Computers are already able to play chess games and they became unbeatable opponents; we let them read our texts and they started to write. They also learned to paint and retouch photographs. Did anyone doubt that artificial intelligence would be able to do the same with speeches and music?

Google’s research division has presented AudioLM, a framework for generating high-quality audio that remains consistent over the long term. To do this, it starts with a recording of just a few seconds in length, and is able to prolong it in a natural and coherent way. What is remarkable is that it achieves this without being trained with previous transcriptions or annotations even though the generated speech is syntactically and semantically correct Moreover, it maintains the identity and prosody of the speaker to such an extent that the listener is unable to discern which part of the audio is original and which has been generated by an artificial intelligence.
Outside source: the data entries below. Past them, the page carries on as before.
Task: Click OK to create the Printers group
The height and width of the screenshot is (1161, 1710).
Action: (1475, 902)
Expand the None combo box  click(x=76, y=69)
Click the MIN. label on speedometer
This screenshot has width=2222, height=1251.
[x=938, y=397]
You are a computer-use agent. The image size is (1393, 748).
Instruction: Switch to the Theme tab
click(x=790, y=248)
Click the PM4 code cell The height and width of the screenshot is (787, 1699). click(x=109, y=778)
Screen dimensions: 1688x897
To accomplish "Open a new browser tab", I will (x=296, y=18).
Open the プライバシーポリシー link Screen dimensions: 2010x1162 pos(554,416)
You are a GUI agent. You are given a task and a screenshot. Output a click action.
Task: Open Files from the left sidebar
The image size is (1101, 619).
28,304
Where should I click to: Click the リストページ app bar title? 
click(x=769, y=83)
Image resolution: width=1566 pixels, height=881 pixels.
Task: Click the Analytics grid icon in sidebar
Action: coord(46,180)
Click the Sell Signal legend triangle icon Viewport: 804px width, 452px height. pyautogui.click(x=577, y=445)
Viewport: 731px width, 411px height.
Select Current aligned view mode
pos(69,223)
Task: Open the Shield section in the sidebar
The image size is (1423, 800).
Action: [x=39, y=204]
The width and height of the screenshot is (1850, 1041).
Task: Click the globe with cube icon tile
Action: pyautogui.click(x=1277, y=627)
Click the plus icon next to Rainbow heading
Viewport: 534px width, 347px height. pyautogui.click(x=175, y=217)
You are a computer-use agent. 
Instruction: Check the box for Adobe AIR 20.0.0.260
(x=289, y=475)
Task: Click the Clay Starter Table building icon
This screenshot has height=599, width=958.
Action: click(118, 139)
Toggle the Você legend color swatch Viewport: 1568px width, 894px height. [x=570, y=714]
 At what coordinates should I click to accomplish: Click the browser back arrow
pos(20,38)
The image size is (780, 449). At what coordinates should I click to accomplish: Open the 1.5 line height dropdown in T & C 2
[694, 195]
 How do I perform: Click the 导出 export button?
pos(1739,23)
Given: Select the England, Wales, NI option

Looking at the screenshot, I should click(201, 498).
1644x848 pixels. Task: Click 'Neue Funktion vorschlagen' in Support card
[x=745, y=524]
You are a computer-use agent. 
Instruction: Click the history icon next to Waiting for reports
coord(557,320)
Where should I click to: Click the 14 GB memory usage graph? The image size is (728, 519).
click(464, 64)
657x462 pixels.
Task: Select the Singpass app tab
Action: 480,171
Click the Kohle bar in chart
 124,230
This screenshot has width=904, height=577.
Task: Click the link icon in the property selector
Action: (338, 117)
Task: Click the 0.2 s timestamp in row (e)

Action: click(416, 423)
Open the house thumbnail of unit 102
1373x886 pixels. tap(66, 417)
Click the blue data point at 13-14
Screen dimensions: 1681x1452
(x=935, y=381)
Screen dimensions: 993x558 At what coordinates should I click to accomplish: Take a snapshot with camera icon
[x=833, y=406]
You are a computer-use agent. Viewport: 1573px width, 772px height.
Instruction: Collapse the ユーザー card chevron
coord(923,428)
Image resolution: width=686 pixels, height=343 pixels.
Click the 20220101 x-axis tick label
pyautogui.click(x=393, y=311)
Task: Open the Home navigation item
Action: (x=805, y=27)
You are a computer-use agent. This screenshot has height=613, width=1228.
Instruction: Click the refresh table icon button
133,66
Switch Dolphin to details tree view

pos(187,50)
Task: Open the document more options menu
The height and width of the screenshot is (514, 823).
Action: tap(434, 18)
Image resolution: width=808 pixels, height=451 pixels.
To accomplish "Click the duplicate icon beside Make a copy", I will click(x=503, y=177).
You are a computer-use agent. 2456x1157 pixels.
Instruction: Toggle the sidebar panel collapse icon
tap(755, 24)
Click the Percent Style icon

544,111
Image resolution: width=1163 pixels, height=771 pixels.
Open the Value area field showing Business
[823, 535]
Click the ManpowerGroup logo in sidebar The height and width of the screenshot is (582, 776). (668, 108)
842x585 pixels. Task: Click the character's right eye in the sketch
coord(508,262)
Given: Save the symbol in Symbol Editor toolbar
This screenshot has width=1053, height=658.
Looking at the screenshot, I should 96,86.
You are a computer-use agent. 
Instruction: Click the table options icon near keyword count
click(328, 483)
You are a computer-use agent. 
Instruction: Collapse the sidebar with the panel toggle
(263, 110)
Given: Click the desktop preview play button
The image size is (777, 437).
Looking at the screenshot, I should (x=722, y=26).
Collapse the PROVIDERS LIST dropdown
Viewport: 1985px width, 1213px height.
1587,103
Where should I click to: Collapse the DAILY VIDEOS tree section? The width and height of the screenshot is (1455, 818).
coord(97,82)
The examples of this artificial intelligence are striking. Not only is it able to replicate articulation, pitch, timbre and intensity, but it is able to input the sound of the speaker’s breathing and form meaningful sentences. If it does not start from a studio audio, but from one with background noise, AudioLM replicates it to give it continuity. More samples can be heard on the AudioLM website.

Google Brain

Google Audio LM is an artificial intelligence trained in semantics and acoustics. How does it do it? The generation of audio or music is nothing new. But the way Google researchers have devised to tackle the problem is. From each audio, semantic markers are extracted to encode a high-level structure (phonemes, lexicon, semantics…), and acoustic markers (speaker identity, recording quality, background noise…). With this data already processed and understandable to the artificial intelligence, AudioML begins its work by establishing a hierarchy in which it first predicts the semantic markers, which are then used as conditions for predicting the acoustic markers. The latter are then used again at the end to convert the bits into something humans can hear.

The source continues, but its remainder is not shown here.